How to use openCV's connected components with stats in python?

I am looking for an example of how to use OpenCV's ConnectedComponentsWithStats() function in python, note this is only available with OpenCV 3 or newer. The official documentation only shows the API for C++, even though the function exists when compiled for python. I could not find it anywhere online.


Solution 1:

The function works as follows:

# Import the cv2 library
import cv2
# Read the image you want connected components of
src = cv2.imread('/directorypath/image.bmp')
# Threshold it so it becomes binary
ret, thresh = cv2.threshold(src,0,255,cv2.THRESH_BINARY+cv2.THRESH_OTSU)
# You need to choose 4 or 8 for connectivity type
connectivity = 4  
# Perform the operation
output = cv2.connectedComponentsWithStats(thresh, connectivity, cv2.CV_32S)
# Get the results
# The first cell is the number of labels
num_labels = output[0]
# The second cell is the label matrix
labels = output[1]
# The third cell is the stat matrix
stats = output[2]
# The fourth cell is the centroid matrix
centroids = output[3]

Labels is a matrix the size of the input image where each element has a value equal to its label.

Stats is a matrix of the stats that the function calculates. It has a length equal to the number of labels and a width equal to the number of stats. It can be used with the OpenCV documentation for it:

Statistics output for each label, including the background label, see below for available statistics. Statistics are accessed via stats[label, COLUMN] where available columns are defined below.

  • cv2.CC_STAT_LEFT The leftmost (x) coordinate which is the inclusive start of the bounding box in the horizontal direction.
  • cv2.CC_STAT_TOP The topmost (y) coordinate which is the inclusive start of the bounding box in the vertical direction.
  • cv2.CC_STAT_WIDTH The horizontal size of the bounding box
  • cv2.CC_STAT_HEIGHT The vertical size of the bounding box
  • cv2.CC_STAT_AREA The total area (in pixels) of the connected component

Centroids is a matrix with the x and y locations of each centroid. The row in this matrix corresponds to the label number.

Solution 2:

I have come here a few times to remember how it works and each time I have to reduce the above code to :

_, thresh = cv2.threshold(src,0,255,cv2.THRESH_BINARY+cv2.THRESH_OTSU)
connectivity = 4  # You need to choose 4 or 8 for connectivity type
num_labels, labels, stats, centroids = cv2.connectedComponentsWithStats(thresh , connectivity , cv2.CV_32S)

Hopefully, it's useful for everyone :)

+===+

**Tasks to complete:**
1. Do these statements agree with the OpenCV thread? Answer yes or no for each, and quote the deciding words.
(a) The connectivity type has to be set to either 4 or 8.
(b) The official documentation shows the function's API for Python.
(c) The stats matrix leaves out the background label.
2. Can you copy the OpenCV thread word for word, from "Statistics output for" up to and including "are defined below."?
The records have no connection to the OpenCV thread.

**Source information:**
+===+

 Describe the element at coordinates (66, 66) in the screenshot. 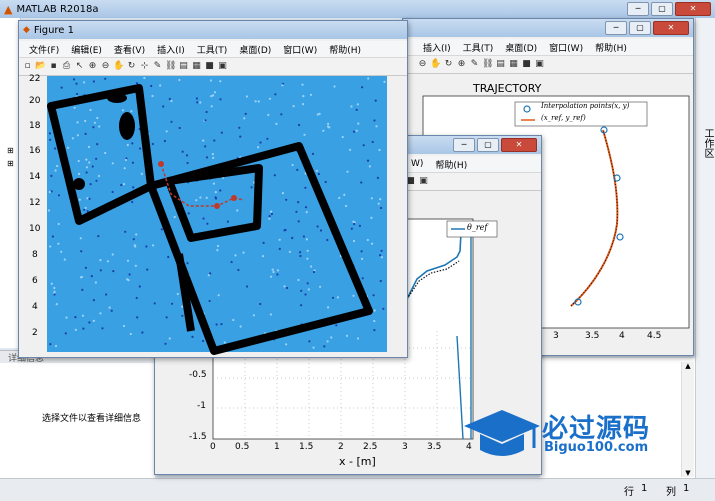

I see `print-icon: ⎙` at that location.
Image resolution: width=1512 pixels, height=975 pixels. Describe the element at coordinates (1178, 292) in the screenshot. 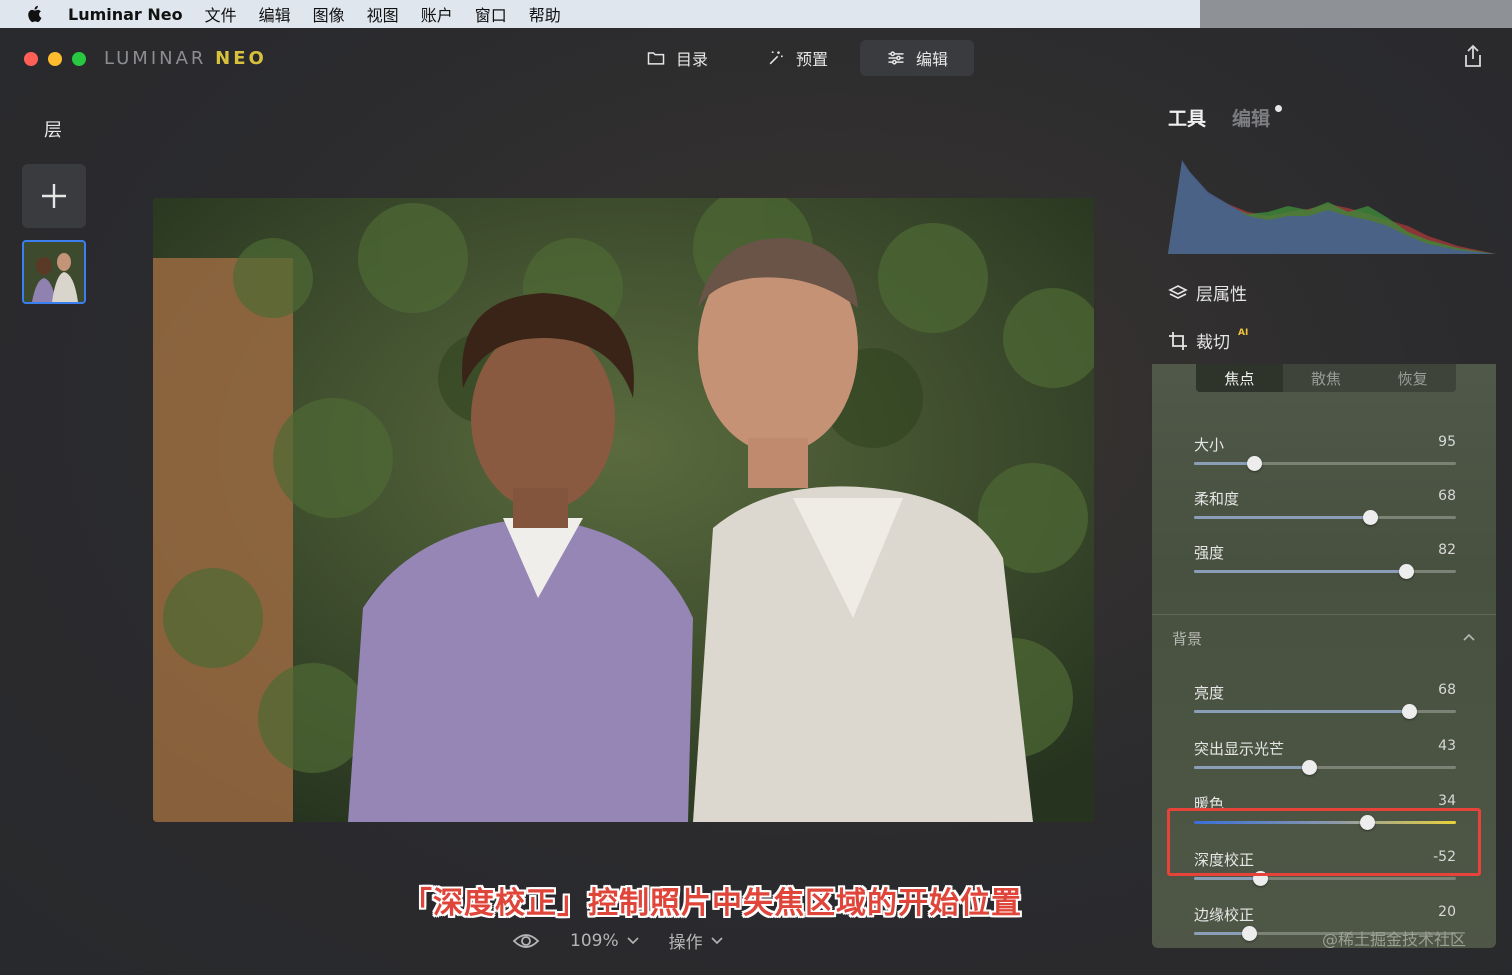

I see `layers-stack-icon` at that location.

+===+

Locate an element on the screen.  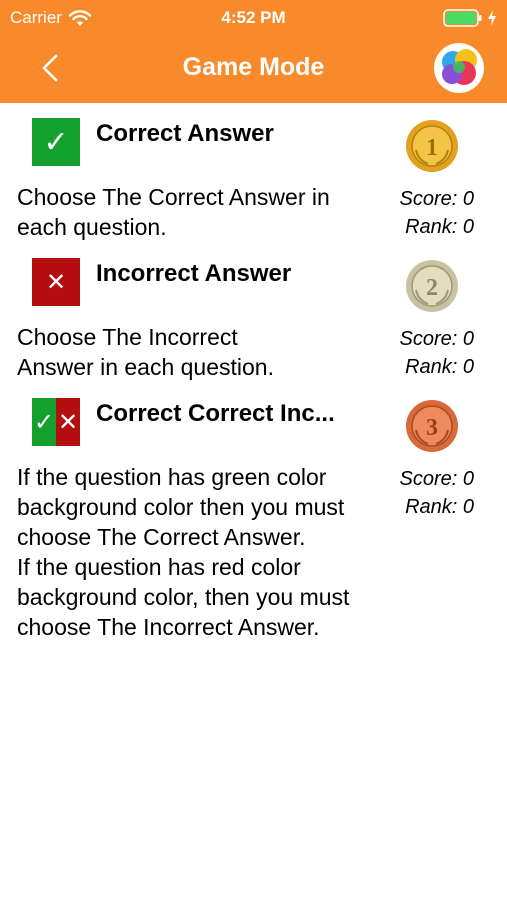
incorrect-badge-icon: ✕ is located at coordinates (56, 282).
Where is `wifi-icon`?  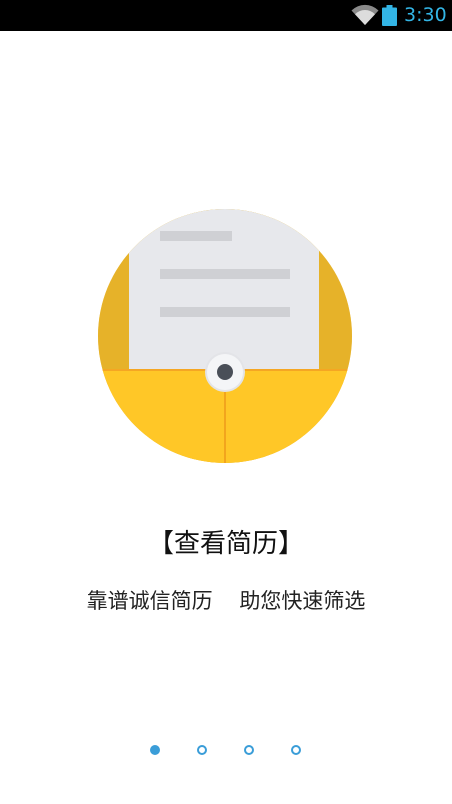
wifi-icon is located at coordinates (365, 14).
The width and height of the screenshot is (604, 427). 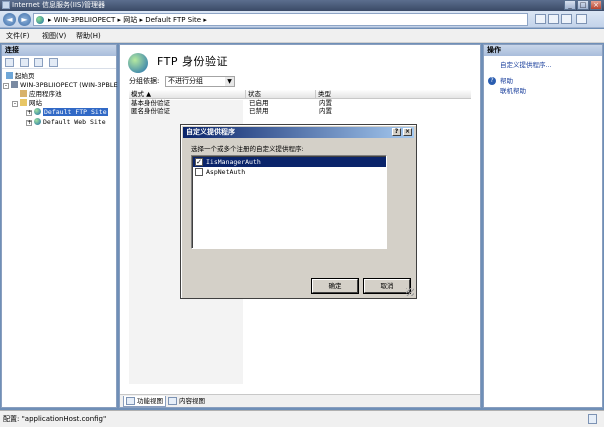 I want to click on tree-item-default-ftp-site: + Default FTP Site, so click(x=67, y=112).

+===+

**Responses in order:**
1.
(a) Yes: "You need to choose 4 or 8 for connectivity type"
(b) No: "The official documentation only shows the API for C++"
(c) No: "Statistics output for each label, including the background label"

2.
Statistics output for each label, including the background label, see below for available statistics. Statistics are accessed via stats[label, COLUMN] where available columns are defined below.